═════ Passage choisi ═════

MEUNIER NE DORT QUE D’UN OEIL

Publié le : 26/03/2015 26 mars mars 03 2015

Trois ans après la décision n° 12-D-09, l’Autorité de la concurrence s’est prononcée sur le « second volet » de l’affaire des farines alimentaires, aux termes d’une décision n° 15-D-04 en date du 26 mars 2015.
 
Contexte : un dossier créé par versement de pièces issues d’une autre procédure
 
Le premier volet visait le secteur de la farine en sachets et avait été initié par une demande de clémence présentée par des meuniers allemands, débouchant sur une décision d’auto-saisine adoptée en avril 2008. L’Autorité avait par la suite eu connaissance du second volet lorsque la DGCCRF lui avait communiqué des fiches d’indices recueillis durant l’été 2007 faisant état d’un comportement parallèle des meuniers consistant à avoir augmenté en deux temps le prix de la farine après avoir annoncé cette augmentation par voie de circulaires. Dans la mesure où la décision d’auto-saisine, adoptée un an auparavant, avait opportunément visé très largement le secteur de la « farine alimentaire », les services d’instruction ont estimé pouvoir rattacher au premier volet les éléments communiqués par la DGCCRF à un dossier qui, pourtant, concernait un autre secteur et d’autres pratiques. Une disjonction a ensuite séparé les deux affaires, la première faisant l’objet d’une décision le 13 mars 2012 (Adlc, déc. 12-D-09, 13 mars 2012, n° RLC 2012/32, obs. Sélinsky V., réformée partiellement par CA Paris, pôle 5, chambre 5-7, 20 nov. 2014, RG n° 2012/06826). Grâce  à la « jonction-disjonction », les services d’instruction ont pu réunir dans un nouveau dossier consacré aux farines boulangères, d’une part les éléments apportés par la DGCCRF faisant état d’un comportement parallèle des meuniers, et d’autre part des pièces recueillies lors des OVS effectuées pour établir les pratiques dans le premier volet relatif aux farines en sachet.

═════ Lignes de données ═════

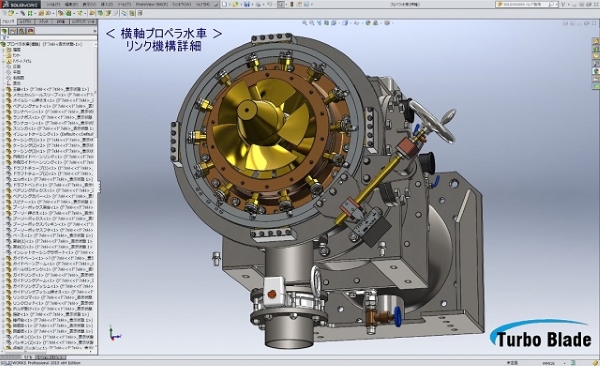Click the Save floppy disk icon
The width and height of the screenshot is (600, 366).
(247, 4)
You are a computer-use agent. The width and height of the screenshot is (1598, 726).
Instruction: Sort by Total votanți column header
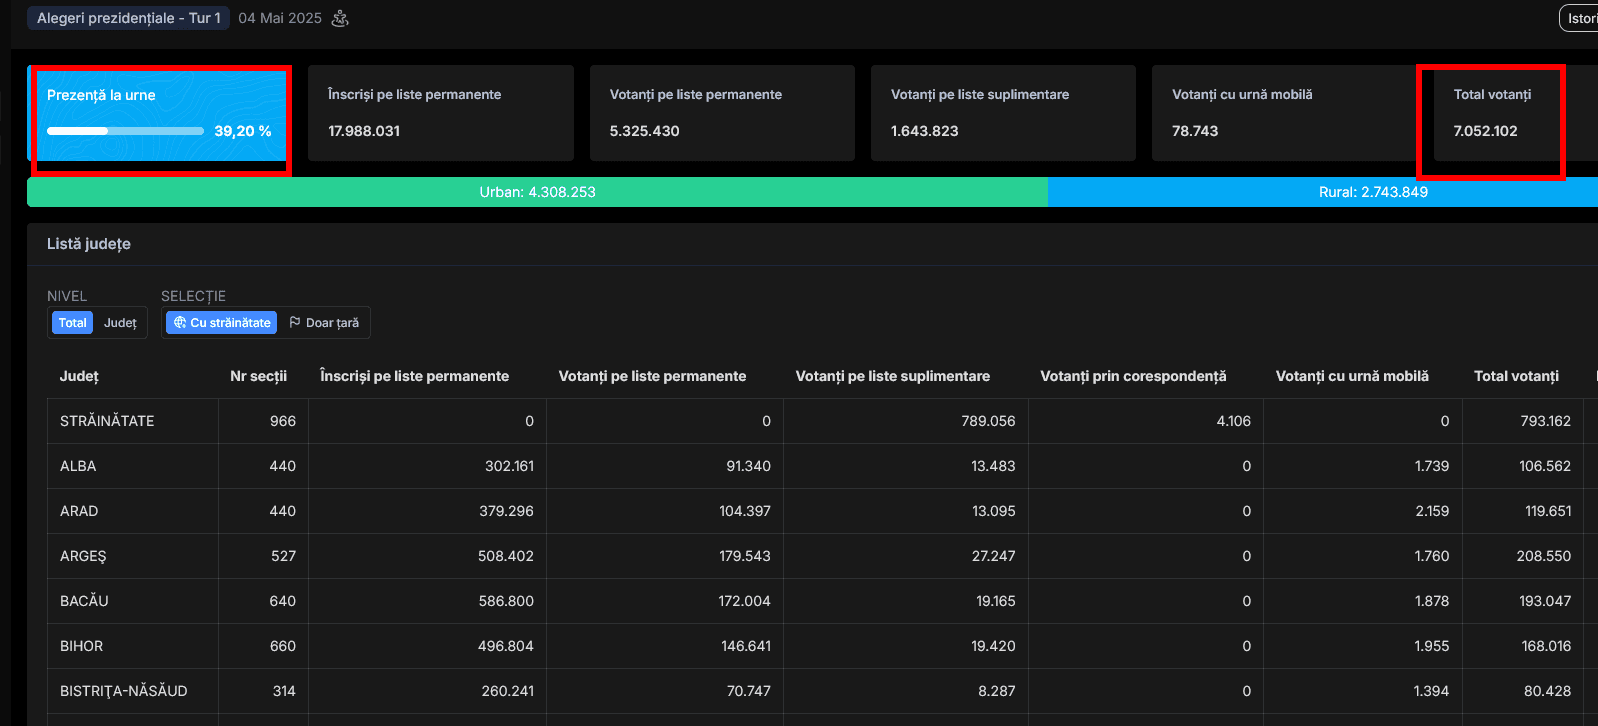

═════

• **Tâches**:
a) Dites si chacune des affirmations suivantes concorde avec le passage sur l'affaire des farines, en répondant par oui ou par non et en citant les mots décisifs du passage : (i) le premier volet portait sur la farine en sachets ; (ii) la décision d'auto-saisine a été adoptée en avril 2009 ; (iii) les indices transmis par la DGCCRF avaient été recueillis durant l'été 2007.
b) Prolongez le passage sur l'affaire des farines à partir de sa dernière phrase.
Les items ne sont pas nécessaires ici.

• **Résultats**:
a)
(i) Oui : « Le premier volet visait le secteur de la farine en sachets ».
(ii) Non : « une décision d’auto-saisine adoptée en avril 2008 ».
(iii) Oui : « des fiches d’indices recueillis durant l’été 2007 ».

b)
C’est le « second » volet qui a donné lieu à la notification d’un grief  à 11 entreprises de meunerie leur reprochant d’avoir participé à une entente horizontale ayant eu pour objet de déterminer en 2007 un objectif de hausse de prix de la farine à proposer en deux temps en juillet puis à l’automne 2007.
 
Une procédure bien étrange, même si elle est finalement validée
 
Les parties ont soulevé des arguments de procédure, tous rejetés : irrégularité de la saisine d’office adoptée en vertu d’un texte qui ne prévoyait pas encore l’intervention préalable du rapporteur général pour garantir le principe de séparation des fonctions d’instruction et de décision, durée excessive de la procédure, atteinte au principe d’égalité des armes en ce que la disjonction a privé les parties de l’accès à l’entier dossier, violation du secret des affaires en raison d’un déclassement de pièces non sélectif et disproportionné, atteinte au principe du contradictoire, conduite déloyale et partiale de l’instruction.
 
Notamment, il résulte de la décision qu’un procès-verbal d’audition établi par le rapporteur avait été soustrait du dossier mais avait été découvert tardivement alors qu’il s’agissait d’une pièce à décharge : l’argument est écarté, au motif que ce document a pu être discuté en séance et par une note en délibéré.  En conséquence il ne peut être « reproché au collège » de ne pas en avoir tenu compte. Au collège, sûrement, mais au rapporteur ???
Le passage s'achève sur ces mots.